Texto:

En el caso de su obra, Roqueta lleva al extremo el
testimonio de la pérdida paradisiaca que debe alzarse en la voz adánica de su
narrador no como un lamento sino como su luminosa purificación. Porque el
Jardín es irrecuperable, es posible trazar los confines simbólicos de su más
estricta y presente realidad. La escritura es la única garantía de transformar
su ausencia en otro orden. Pierde su condición de representación para pasar a ser una esperanza, a través de las
heridas de su historia.
Es así como Roqueta puede hacer posible recapitular,
en el inicio de su Vèrt paradís, la
génesis restaurada de su edénico abandono. La lectura de “Lo flume grand” i
“Secret de l’èrba”, en efecto, son el palimpsesto bíblico que inaugura el acto
de la Recreación de su mundo
infantil. Como en Gen. 1, 12, el secreto de la hierba es el de la vida misma
como hábitat de socialización. La lengua purísima, recién brotada, que Roqueta
persigue a lo largo de las estaciones de un año, equivalente a la
primera semana bíblica, descubre en los cuentos y en las leyendas la fuente de
la identidad histórica que una comunidad acrecienta en sus descendientes:
“Contes de caça, d’espèra al lop, noms salvatges, tot compausava a aquel país
no sabi quin lutz de legenda. Del manit és la patria, lo païs qu’a pas jamai
vist”. Del niño es la patria, el país que jamás ha visto. ¡Qué tensión, qué
sencillez en el hipérbaton de una vocación de escritor!
En forma de apólogo, en “Lo flume grand” Roqueta
remonta en sus líneas esenciales el curso del río que Dios puso en medio del
Edén y que se extiende por los márgenes de una humanidad dispersada bajo los
efectos babélicos: “Un còp èra un flume grand tan larg que l’imatge del cèl s’i
perdià dins lo cèl. Veniá de luònh. Cent países i vojavan son aiga. Mil
riussets fasián cent rius e los cents rius mesclavan sas aigas dins lo flume”.

Ejercicio A: Reproduce el fragmento del texto sobre la obra de Roqueta que empieza con "En el caso de" y sigue hasta "de su historia.", reemplazando "Jardín" por "Paraíso".
Ejercicio B:
Responde estas preguntas sobre el texto dedicado a la obra de Roqueta:
(i) ¿A qué equivale el año cuyas estaciones recorre Roqueta en busca de la lengua purísima?
(ii) ¿Qué pasaje del Génesis se cita?
(iii) ¿En qué forma presenta Roqueta "Lo flume grand"?
Ejercicio C: Prosigue el texto sobre la obra de Roqueta a partir del punto en que se detiene.
El material que aparece a continuación es independiente del texto.

Datos almacenados:

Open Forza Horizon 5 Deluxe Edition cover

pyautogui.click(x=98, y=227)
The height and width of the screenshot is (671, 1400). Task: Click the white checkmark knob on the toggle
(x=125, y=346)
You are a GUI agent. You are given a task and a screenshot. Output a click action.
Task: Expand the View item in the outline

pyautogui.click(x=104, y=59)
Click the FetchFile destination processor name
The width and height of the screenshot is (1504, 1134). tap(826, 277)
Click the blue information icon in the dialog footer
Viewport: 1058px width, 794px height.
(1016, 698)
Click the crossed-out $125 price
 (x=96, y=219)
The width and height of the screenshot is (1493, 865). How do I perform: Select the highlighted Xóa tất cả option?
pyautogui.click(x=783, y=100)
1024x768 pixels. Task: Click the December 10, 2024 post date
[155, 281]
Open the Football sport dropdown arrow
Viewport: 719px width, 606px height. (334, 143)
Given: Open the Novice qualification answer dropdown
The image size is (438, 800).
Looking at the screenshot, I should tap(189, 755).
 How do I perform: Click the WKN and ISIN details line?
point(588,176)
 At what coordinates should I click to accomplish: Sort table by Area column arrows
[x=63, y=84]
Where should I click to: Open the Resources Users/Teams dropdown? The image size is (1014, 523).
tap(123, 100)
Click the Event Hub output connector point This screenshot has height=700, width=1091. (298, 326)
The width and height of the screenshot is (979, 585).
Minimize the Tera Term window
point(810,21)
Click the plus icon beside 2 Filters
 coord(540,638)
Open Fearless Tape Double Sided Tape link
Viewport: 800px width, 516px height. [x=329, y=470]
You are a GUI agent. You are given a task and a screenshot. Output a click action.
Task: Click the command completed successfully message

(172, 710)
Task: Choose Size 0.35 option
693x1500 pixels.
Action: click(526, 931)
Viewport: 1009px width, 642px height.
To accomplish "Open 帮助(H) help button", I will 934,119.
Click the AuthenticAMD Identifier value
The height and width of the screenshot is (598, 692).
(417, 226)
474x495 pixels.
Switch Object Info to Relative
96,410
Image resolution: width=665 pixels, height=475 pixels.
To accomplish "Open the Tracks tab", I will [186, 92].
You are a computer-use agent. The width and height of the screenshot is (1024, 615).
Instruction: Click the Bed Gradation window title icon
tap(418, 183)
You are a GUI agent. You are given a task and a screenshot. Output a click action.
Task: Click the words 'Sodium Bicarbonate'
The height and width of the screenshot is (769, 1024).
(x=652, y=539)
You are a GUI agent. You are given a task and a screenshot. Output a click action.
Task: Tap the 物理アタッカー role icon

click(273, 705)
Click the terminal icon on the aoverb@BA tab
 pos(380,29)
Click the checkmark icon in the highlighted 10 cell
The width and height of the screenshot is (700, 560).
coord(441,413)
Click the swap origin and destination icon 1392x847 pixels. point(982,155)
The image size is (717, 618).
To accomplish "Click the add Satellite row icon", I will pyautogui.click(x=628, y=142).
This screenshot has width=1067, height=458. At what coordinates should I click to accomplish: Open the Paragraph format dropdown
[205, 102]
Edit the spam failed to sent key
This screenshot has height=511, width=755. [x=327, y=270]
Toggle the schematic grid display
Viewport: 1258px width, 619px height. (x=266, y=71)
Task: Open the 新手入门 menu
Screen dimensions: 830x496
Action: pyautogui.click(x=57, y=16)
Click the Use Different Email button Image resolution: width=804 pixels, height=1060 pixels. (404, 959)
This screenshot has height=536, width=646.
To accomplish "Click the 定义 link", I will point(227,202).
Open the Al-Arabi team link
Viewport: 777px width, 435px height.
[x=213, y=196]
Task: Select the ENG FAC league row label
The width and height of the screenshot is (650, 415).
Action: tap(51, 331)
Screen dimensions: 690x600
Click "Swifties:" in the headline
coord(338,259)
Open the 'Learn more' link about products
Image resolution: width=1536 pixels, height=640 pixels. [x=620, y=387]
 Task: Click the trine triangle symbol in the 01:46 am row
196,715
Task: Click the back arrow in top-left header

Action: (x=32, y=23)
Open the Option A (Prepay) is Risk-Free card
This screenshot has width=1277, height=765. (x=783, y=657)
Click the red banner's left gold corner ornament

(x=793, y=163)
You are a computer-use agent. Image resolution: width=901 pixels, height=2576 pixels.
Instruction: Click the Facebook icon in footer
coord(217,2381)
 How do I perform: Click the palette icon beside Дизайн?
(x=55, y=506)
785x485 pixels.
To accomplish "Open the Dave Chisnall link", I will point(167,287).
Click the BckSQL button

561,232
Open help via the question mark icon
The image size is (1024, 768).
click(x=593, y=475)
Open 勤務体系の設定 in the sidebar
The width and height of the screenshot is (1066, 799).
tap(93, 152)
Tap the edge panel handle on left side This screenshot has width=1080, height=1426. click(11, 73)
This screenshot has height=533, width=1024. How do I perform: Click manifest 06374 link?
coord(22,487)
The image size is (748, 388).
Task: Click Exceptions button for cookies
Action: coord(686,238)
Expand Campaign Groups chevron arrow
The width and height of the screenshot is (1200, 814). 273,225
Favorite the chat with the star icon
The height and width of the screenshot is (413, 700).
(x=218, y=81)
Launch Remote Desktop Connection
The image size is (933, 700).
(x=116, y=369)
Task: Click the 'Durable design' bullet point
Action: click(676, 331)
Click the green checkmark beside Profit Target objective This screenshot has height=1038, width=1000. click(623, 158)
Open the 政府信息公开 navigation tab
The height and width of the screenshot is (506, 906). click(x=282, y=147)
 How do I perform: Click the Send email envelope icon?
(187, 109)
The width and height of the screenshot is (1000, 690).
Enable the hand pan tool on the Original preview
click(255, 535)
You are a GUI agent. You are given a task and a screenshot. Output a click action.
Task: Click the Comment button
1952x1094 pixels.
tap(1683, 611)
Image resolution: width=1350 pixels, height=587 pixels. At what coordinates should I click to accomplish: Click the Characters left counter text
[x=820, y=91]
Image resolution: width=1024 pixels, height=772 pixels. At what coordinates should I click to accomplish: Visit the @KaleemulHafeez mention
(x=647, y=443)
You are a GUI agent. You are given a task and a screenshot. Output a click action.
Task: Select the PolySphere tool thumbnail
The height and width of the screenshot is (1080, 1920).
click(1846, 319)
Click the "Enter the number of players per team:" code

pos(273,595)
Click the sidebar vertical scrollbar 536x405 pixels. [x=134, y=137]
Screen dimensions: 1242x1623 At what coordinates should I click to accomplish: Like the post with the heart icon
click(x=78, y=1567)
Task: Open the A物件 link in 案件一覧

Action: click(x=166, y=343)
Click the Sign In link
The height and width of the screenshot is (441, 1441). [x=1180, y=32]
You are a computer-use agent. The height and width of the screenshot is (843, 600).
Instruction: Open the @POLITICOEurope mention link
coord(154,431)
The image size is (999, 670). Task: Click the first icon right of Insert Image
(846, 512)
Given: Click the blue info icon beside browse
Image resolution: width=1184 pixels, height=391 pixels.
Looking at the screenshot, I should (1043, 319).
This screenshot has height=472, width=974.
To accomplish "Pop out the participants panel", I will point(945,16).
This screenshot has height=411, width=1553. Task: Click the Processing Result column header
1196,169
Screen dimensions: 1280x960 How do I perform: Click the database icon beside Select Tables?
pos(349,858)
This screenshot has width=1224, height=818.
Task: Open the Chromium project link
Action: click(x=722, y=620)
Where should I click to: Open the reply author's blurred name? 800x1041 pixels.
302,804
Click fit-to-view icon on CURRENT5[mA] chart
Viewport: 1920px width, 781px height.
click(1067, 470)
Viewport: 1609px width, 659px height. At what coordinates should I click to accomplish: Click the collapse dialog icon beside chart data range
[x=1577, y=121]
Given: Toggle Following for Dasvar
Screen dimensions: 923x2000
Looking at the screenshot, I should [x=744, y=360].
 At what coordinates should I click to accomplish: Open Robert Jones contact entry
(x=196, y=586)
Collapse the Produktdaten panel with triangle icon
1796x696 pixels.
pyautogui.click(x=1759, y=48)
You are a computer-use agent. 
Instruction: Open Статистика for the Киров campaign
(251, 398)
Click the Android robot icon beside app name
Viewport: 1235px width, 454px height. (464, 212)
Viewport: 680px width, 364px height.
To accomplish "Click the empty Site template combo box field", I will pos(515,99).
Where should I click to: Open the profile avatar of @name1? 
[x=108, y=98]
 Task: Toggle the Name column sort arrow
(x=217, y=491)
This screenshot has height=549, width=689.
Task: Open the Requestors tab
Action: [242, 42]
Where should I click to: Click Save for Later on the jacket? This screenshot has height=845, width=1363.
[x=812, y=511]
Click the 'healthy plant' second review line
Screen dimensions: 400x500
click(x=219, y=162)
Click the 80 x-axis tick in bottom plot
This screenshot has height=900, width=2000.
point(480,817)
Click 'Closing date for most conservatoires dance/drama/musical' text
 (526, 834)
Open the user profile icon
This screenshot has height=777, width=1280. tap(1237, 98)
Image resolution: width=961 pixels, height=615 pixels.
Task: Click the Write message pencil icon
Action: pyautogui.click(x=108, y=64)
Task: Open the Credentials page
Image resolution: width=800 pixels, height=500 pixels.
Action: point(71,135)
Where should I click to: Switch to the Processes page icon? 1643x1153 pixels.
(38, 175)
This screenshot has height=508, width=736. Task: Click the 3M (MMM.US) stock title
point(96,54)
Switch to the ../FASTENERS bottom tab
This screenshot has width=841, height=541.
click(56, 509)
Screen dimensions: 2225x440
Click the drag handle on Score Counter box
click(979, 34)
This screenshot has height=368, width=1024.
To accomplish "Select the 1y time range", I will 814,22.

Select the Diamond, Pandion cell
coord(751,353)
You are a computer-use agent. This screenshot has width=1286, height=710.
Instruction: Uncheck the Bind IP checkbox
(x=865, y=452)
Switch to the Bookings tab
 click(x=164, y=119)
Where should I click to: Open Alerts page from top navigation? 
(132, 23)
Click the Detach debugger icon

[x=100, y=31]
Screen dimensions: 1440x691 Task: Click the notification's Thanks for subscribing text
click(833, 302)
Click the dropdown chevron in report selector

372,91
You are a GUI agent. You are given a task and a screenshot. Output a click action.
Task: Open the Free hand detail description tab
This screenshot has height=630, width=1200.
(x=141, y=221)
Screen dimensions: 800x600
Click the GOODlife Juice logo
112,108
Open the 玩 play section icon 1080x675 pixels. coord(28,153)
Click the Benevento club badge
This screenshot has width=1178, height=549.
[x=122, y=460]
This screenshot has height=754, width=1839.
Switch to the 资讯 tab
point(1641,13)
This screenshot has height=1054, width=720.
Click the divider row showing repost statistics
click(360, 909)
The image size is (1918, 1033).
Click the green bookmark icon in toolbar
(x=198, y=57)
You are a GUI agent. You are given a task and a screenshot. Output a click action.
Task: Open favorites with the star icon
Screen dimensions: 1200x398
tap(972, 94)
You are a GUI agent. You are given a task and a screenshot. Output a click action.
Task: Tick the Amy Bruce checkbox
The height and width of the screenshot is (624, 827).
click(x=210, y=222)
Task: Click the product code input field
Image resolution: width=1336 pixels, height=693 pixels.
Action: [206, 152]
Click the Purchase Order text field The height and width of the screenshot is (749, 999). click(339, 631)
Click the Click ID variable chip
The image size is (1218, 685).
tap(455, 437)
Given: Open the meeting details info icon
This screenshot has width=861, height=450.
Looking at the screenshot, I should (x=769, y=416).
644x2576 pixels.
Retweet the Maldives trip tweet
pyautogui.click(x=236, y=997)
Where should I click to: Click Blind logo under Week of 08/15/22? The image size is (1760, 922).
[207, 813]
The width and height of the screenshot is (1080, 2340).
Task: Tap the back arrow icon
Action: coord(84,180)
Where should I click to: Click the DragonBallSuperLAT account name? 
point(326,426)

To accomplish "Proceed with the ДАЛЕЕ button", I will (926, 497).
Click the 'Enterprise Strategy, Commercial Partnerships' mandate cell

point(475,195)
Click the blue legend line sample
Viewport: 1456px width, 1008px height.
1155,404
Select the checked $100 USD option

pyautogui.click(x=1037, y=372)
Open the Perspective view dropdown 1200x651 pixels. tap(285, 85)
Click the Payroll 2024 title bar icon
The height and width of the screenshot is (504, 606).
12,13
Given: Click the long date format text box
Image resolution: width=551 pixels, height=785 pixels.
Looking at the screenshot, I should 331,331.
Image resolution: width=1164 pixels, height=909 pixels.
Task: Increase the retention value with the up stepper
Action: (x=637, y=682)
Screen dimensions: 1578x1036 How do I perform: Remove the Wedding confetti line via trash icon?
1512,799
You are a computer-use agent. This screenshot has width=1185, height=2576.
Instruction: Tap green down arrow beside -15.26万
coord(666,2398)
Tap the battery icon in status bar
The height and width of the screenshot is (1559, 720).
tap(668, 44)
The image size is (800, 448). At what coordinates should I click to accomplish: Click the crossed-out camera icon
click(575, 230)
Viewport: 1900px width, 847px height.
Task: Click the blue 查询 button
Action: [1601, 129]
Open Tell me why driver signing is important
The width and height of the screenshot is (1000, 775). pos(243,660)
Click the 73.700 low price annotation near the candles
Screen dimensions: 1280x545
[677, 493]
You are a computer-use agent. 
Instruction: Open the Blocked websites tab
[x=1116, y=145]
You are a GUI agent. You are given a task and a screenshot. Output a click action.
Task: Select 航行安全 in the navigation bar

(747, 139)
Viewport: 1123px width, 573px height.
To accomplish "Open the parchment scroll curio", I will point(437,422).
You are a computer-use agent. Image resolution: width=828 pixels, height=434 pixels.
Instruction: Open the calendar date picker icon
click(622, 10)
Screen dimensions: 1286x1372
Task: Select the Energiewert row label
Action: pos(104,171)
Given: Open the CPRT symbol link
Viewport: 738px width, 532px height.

Tu respuesta A:
En el caso de su obra, Roqueta lleva al extremo el
testimonio de la pérdida paradisiaca que debe alzarse en la voz adánica de su
narrador no como un lamento sino como su luminosa purificación. Porque el
Paraíso es irrecuperable, es posible trazar los confines simbólicos de su más
estricta y presente realidad. La escritura es la única garantía de transformar
su ausencia en otro orden. Pierde su condición de representación para pasar a ser una esperanza, a través de las
heridas de su historia.

Tu respuesta B:
(i) A la primera semana bíblica.
(ii) Gen. 1, 12.
(iii) En forma de apólogo.

Tu respuesta C:
Ningún pueblo querría aceptar el testimonio de los solitarios de que el origen
de su río -ritual y social- entroncaba con un origen no por más inalcanzable menos
primigenio. Fue necesario que hombres de los cuatro vientos se reunieran en la
ribera para que fuese posible volver a alcanzar el día antes de la creación de
la hierba, cuando las aguas del firmamento dejaron pasar la luz original que
cada escritor, a tientas, a paso rápido, sólo puede aspirar a vislumbrar en el
reflejo de las desembocaduras en que acaba confluyendo su literatura:
"Es aital que d’òmes venguts dels quatre vents s’acampèron un jorn sus la riba del flume grand. Lo cèl de l’aiga se maridava al cel de l’èr. Cent vilas ufanosas e clinadas sus l’aiga s’i miralhavan com tant de nòvias, e los cants dels marinièrs s’enauçavan dins la lutz entre estaminas. L’òme de la comba nevosa, sa man dins l’aiga se gelava a retrepar la frescor verge de la nèu. E l’òme de las espelugas s’esmeravelhava de las ombras dins l’aiga fonsa. E lo de la plana i vesià ondejar e fernir de pibolas. Las caras totas que de riusset en riu s’èran clinadas sus las aigas avián fach del flume grand aquel miralh qu’ofrissiá, la nuòch, al pòble de las ensenhas, lo còr silenciós de tot un pòble d’òmes”.
(Max Roqueta, Vèrt paradís)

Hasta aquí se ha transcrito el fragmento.